→ WORK TO COMPLETE: Transcribe only what runs from the line containing "Open brush Metodo blend mode dropdown" through the final line below, exactly, and leave every picture out.

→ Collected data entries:
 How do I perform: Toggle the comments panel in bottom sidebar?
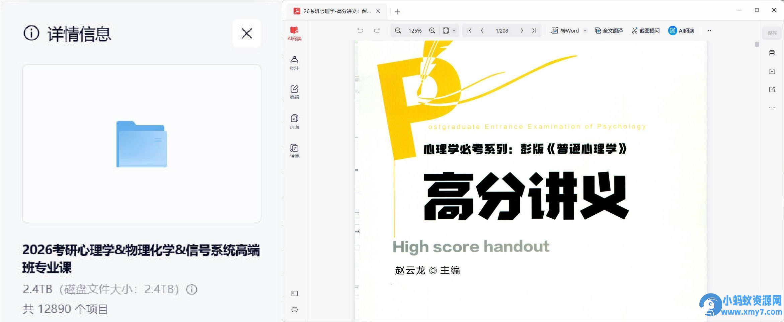(x=294, y=310)
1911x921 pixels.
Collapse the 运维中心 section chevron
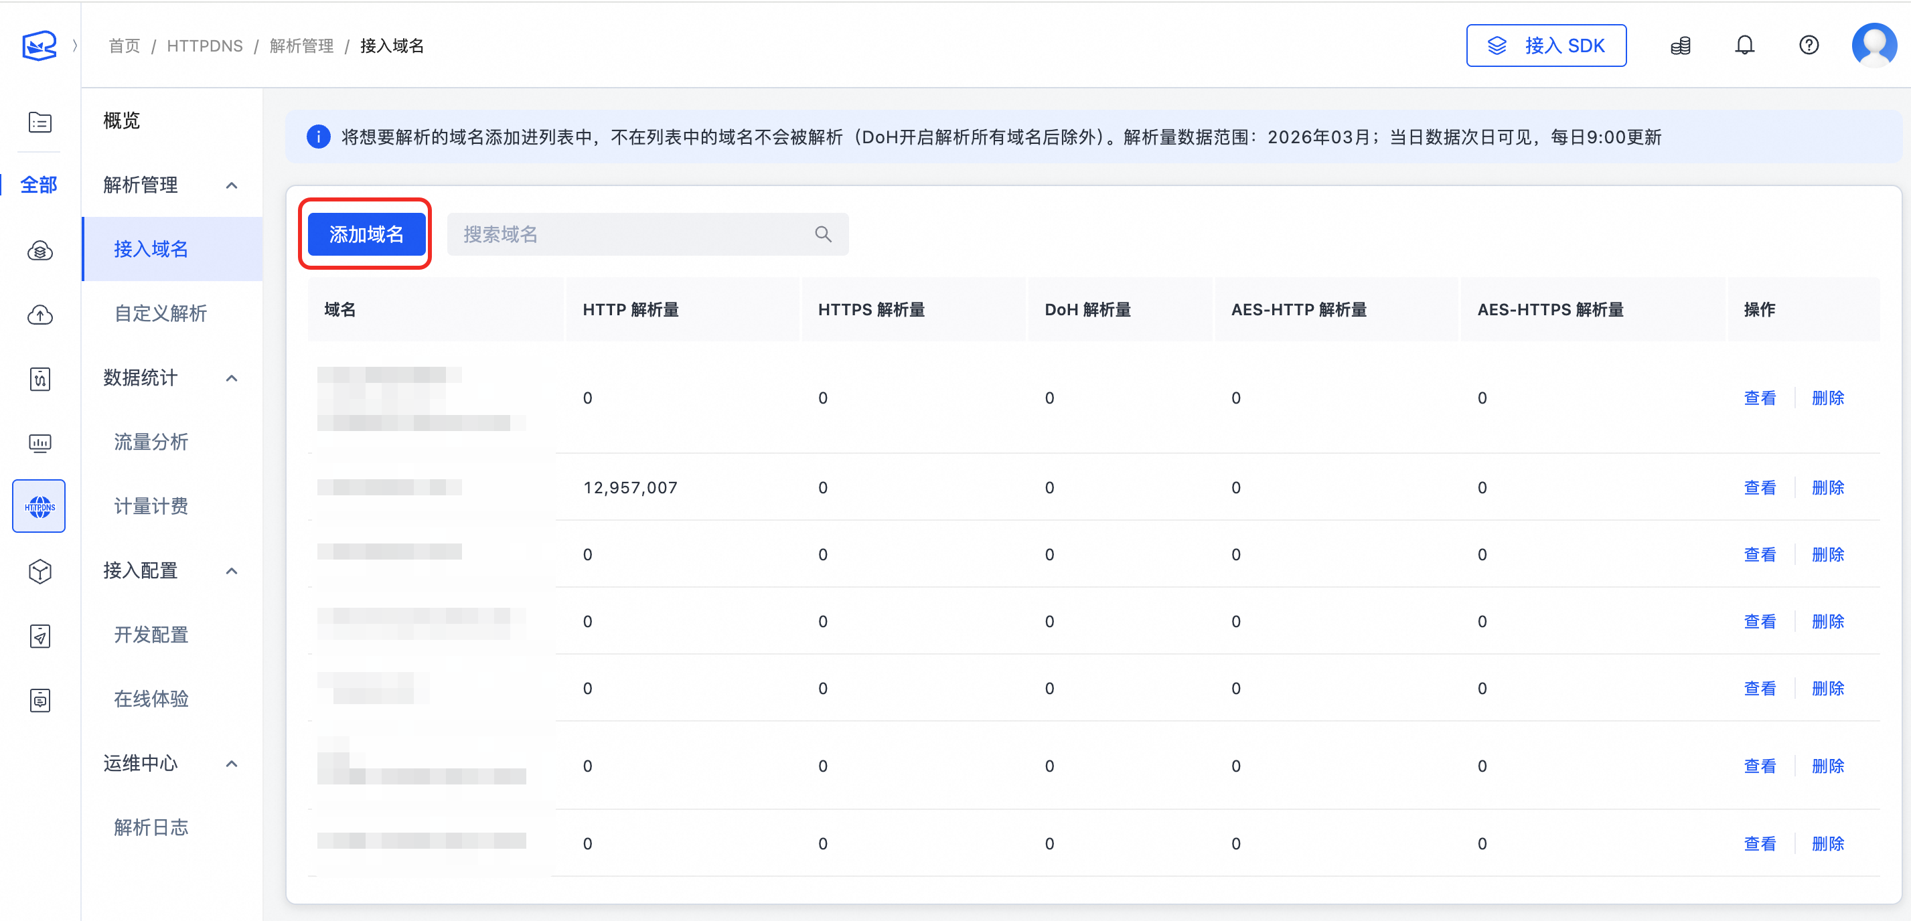231,764
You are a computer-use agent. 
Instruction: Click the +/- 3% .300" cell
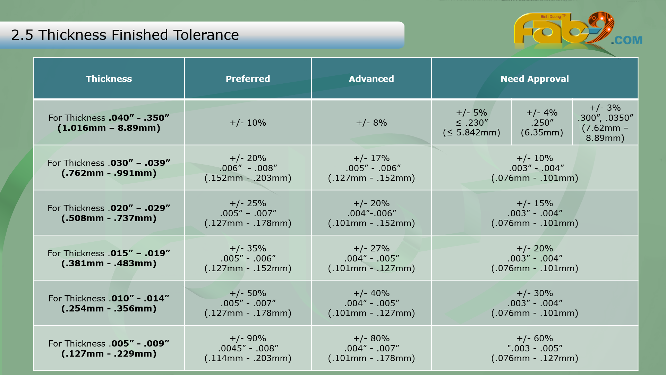(x=605, y=123)

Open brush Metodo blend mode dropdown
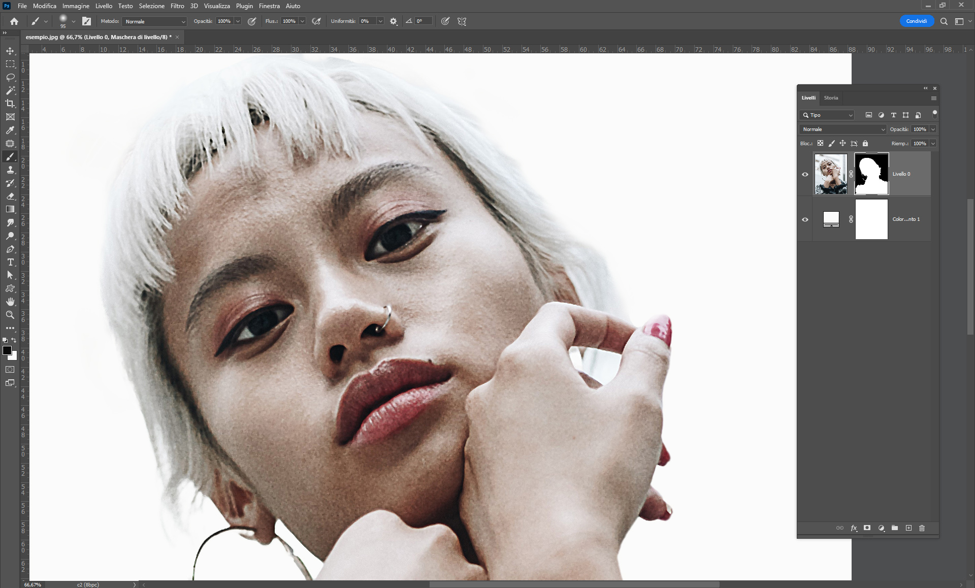coord(155,21)
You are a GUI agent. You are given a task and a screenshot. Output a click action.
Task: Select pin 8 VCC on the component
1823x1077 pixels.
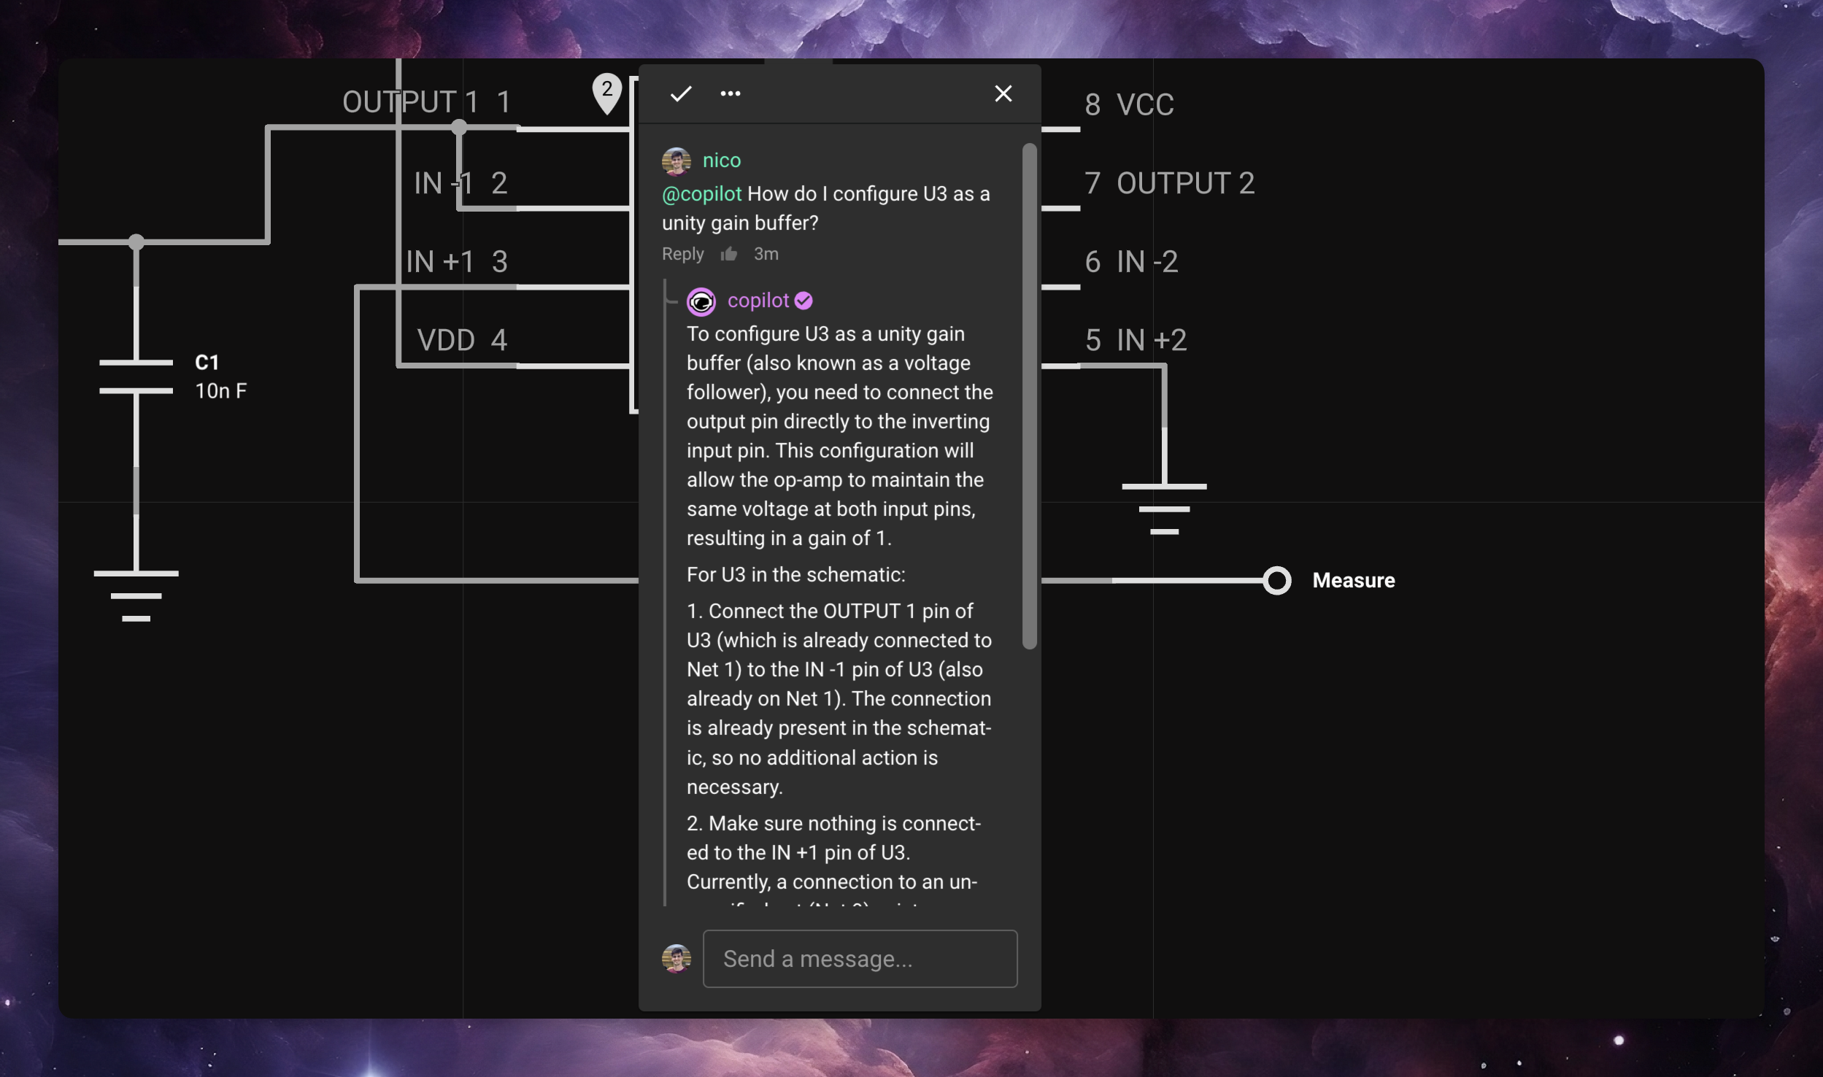click(1130, 105)
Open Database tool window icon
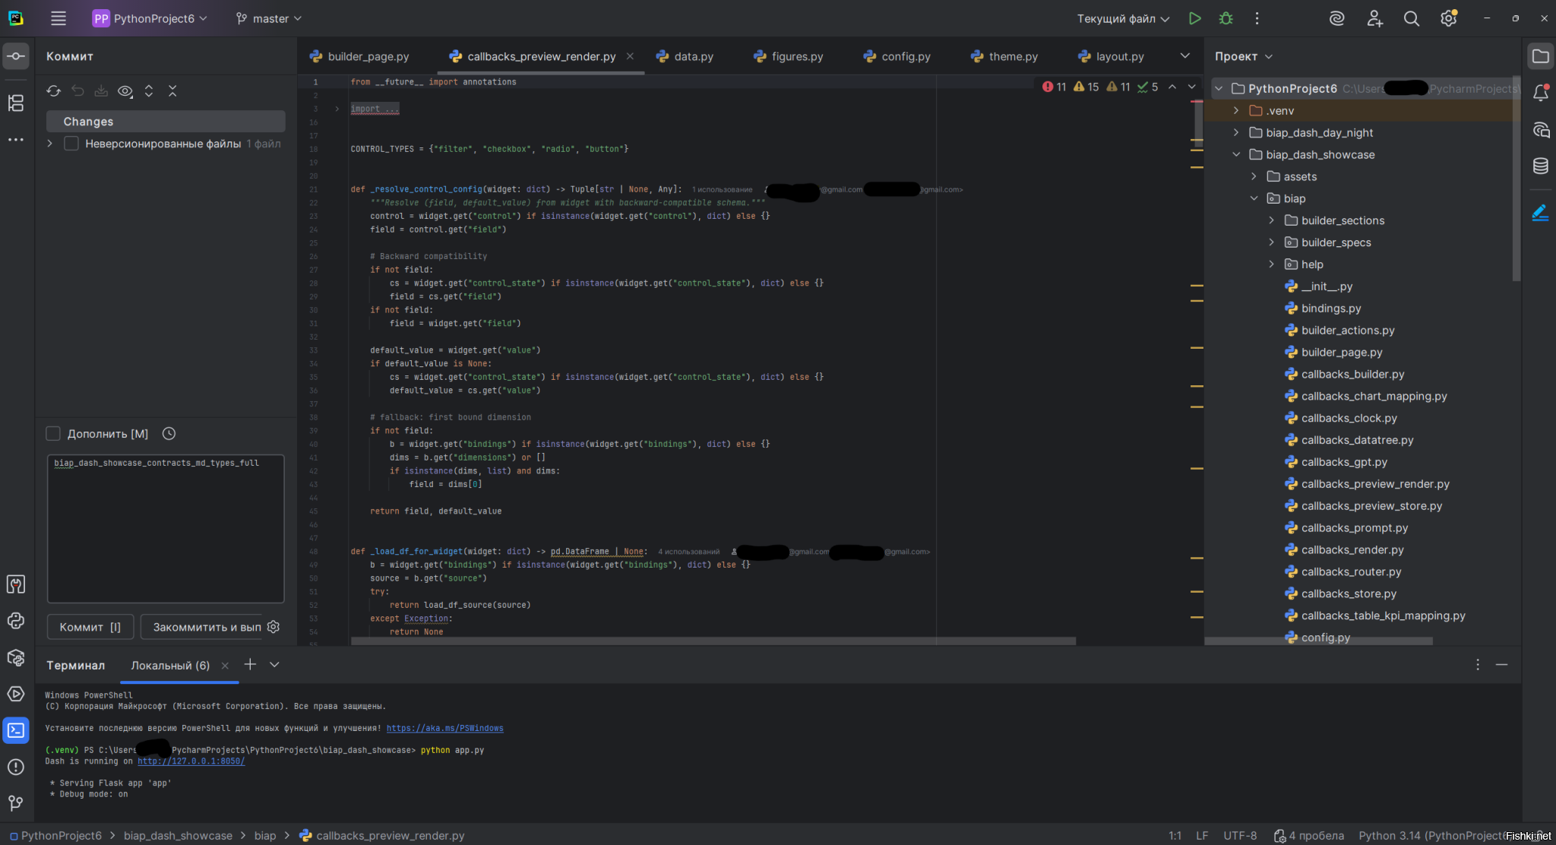 click(x=1540, y=166)
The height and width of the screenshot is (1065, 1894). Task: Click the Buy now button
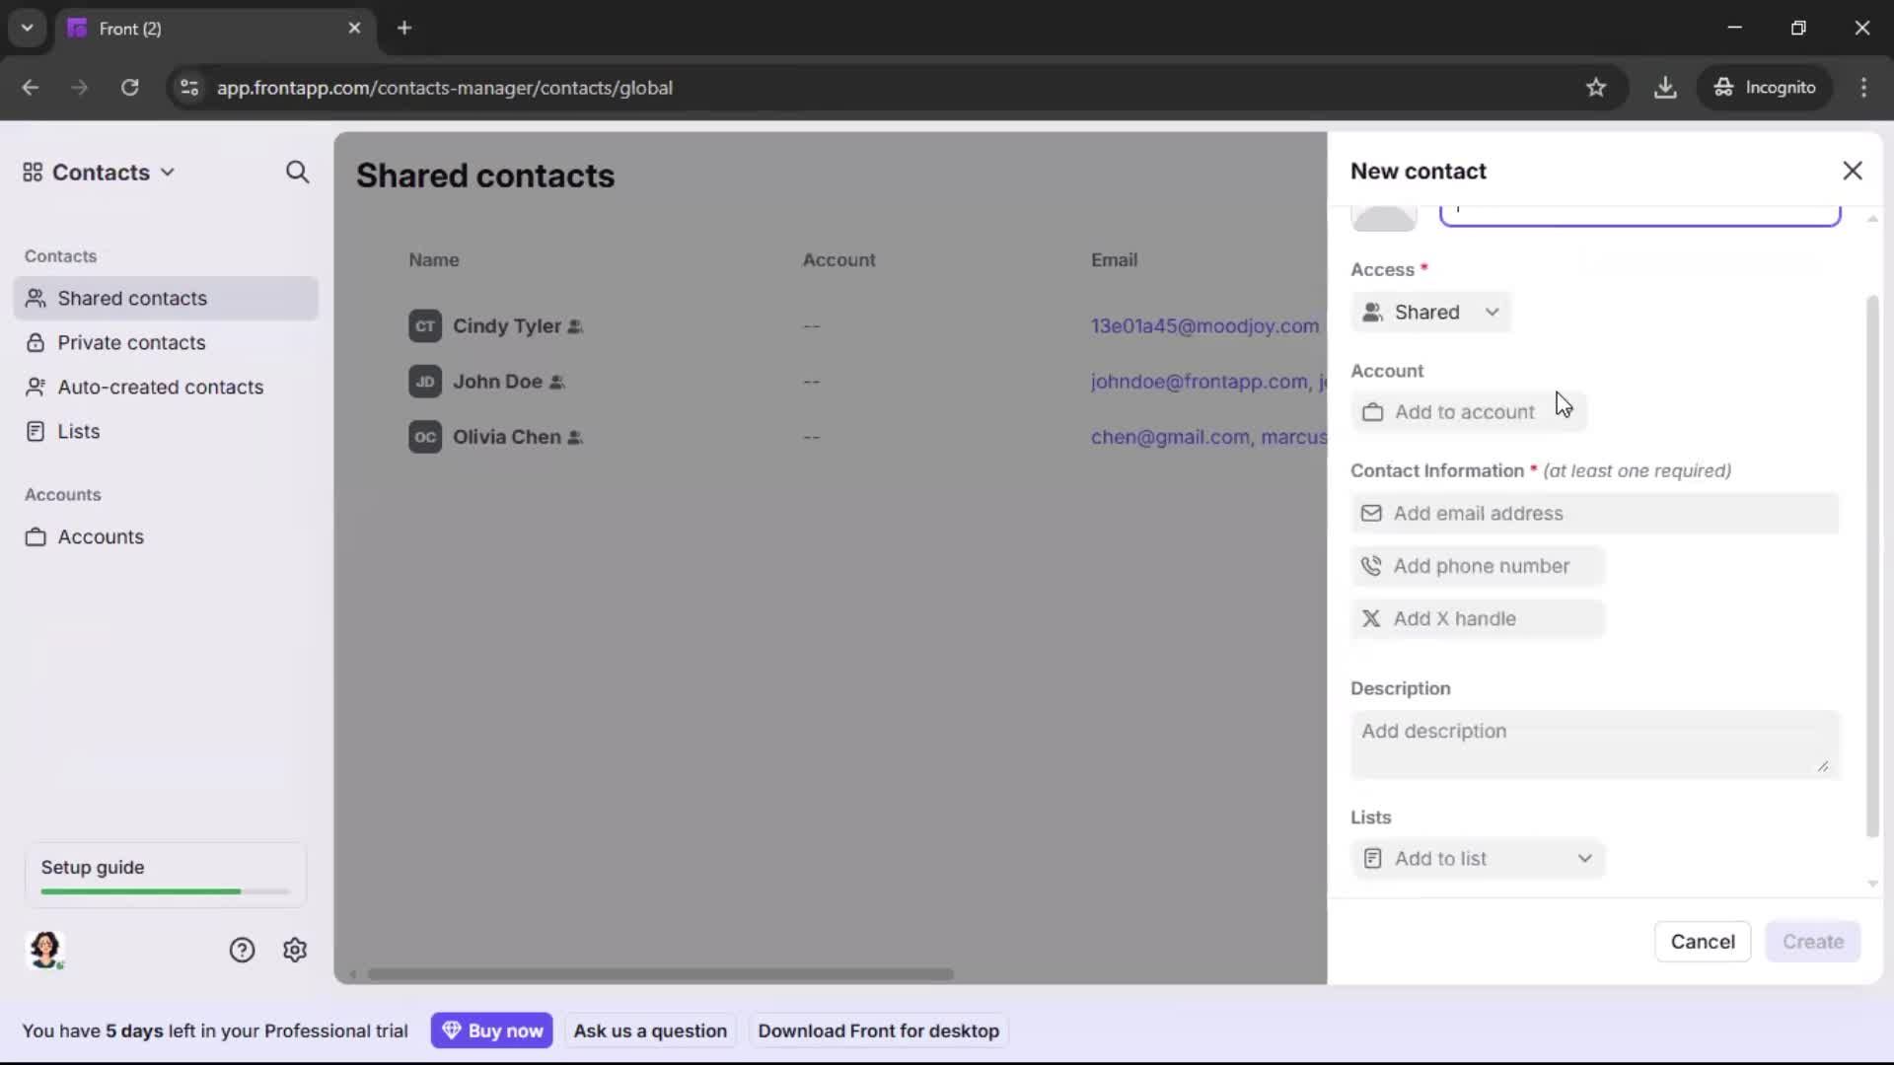(492, 1030)
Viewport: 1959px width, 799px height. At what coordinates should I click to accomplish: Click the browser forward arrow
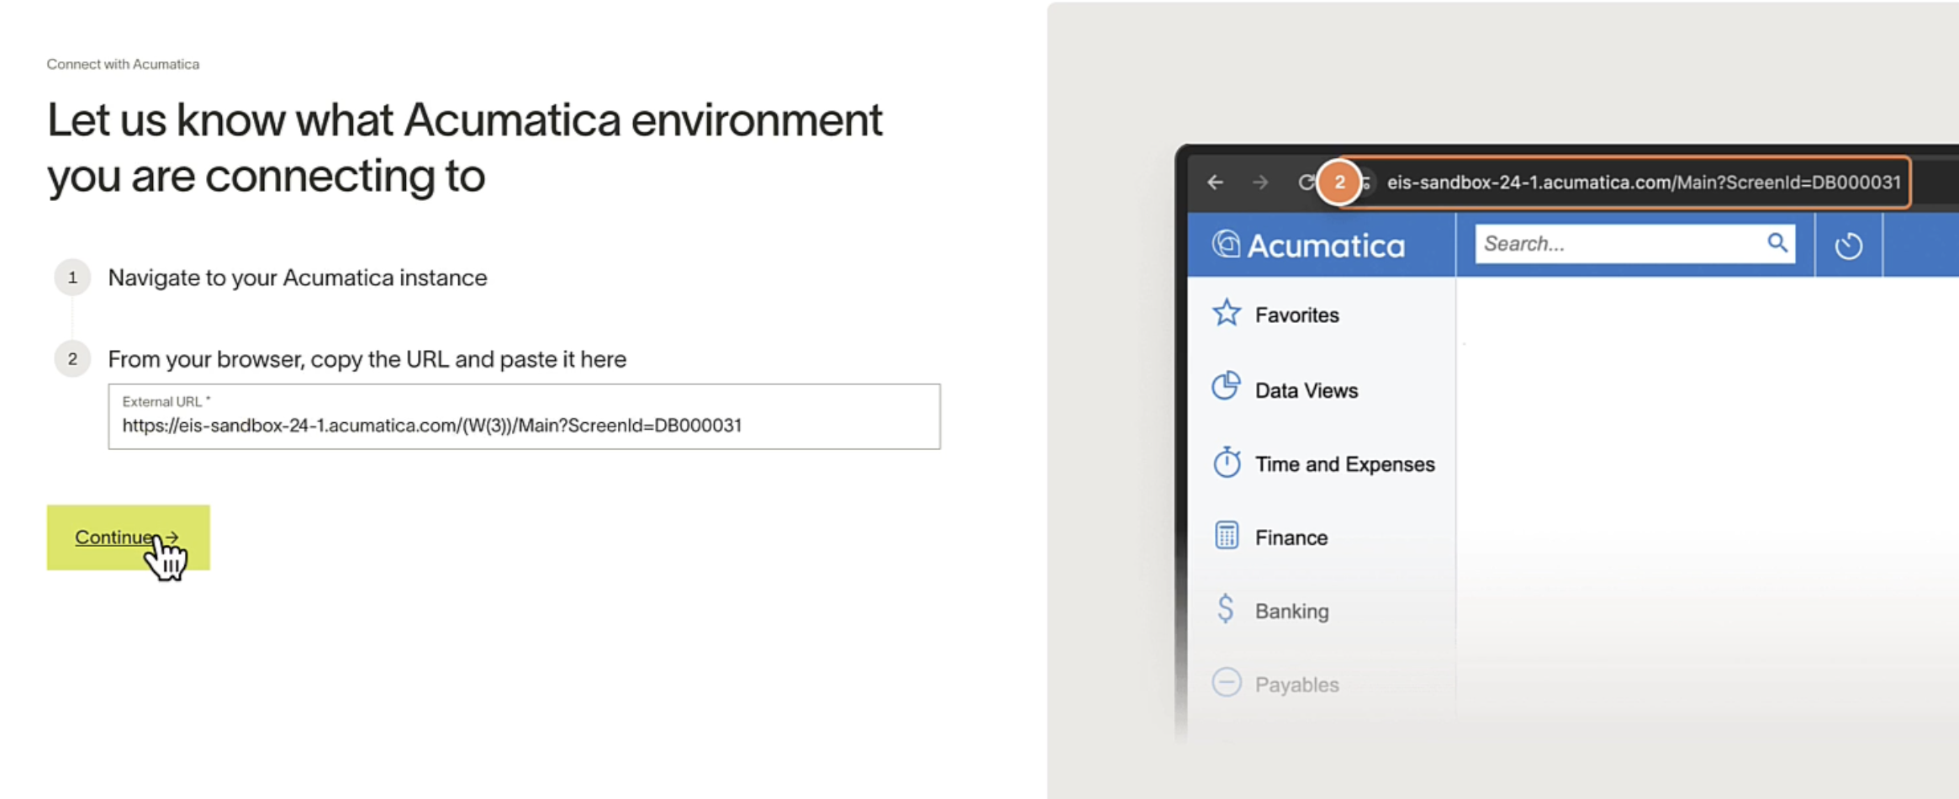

→ ANSWER TO THE EXERCISE:
Open brush Metodo blend mode dropdown
coord(155,21)
You are a GUI agent. You are given a task and a screenshot. Output a click action.
Task: Select pin 8 VCC on the component
1823x1077 pixels.
click(1130, 105)
Open Database tool window icon
 click(x=1540, y=166)
The height and width of the screenshot is (1065, 1894). Task: Click the Buy now button
(492, 1030)
Viewport: 1959px width, 799px height. At what coordinates should I click to accomplish: Click the browser forward arrow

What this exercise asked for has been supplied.